• **Data under study**:

══════════════════════════════

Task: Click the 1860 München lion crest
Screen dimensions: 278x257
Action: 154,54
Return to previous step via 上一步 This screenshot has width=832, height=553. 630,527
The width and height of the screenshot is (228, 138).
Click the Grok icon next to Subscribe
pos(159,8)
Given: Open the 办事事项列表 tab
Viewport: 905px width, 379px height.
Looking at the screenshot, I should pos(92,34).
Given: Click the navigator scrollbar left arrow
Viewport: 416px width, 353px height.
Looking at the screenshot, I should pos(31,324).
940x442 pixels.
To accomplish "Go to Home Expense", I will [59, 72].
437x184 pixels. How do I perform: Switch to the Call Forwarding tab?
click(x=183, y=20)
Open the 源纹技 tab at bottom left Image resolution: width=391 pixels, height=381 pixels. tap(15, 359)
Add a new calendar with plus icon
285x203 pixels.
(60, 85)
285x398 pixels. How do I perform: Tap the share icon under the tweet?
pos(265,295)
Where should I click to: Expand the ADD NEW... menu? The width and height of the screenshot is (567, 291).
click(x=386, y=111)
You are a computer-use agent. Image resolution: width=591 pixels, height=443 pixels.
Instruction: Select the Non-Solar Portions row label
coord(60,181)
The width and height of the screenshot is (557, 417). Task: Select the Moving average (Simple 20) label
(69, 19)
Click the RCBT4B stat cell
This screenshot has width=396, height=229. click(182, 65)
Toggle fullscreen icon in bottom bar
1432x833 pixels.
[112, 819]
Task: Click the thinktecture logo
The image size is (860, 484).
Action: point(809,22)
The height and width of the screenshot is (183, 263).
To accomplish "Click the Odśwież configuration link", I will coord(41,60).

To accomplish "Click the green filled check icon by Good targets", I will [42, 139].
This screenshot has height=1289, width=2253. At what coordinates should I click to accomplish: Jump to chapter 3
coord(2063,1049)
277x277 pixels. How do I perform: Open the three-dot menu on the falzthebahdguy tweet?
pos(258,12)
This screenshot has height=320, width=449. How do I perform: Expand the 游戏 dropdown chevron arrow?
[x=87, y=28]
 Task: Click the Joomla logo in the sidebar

══════════════════════════════

• **Exercise description**:
What is the number of lines in the records that include the word "logo"? Answer with that number only.

• **Reply to the exercise**:
2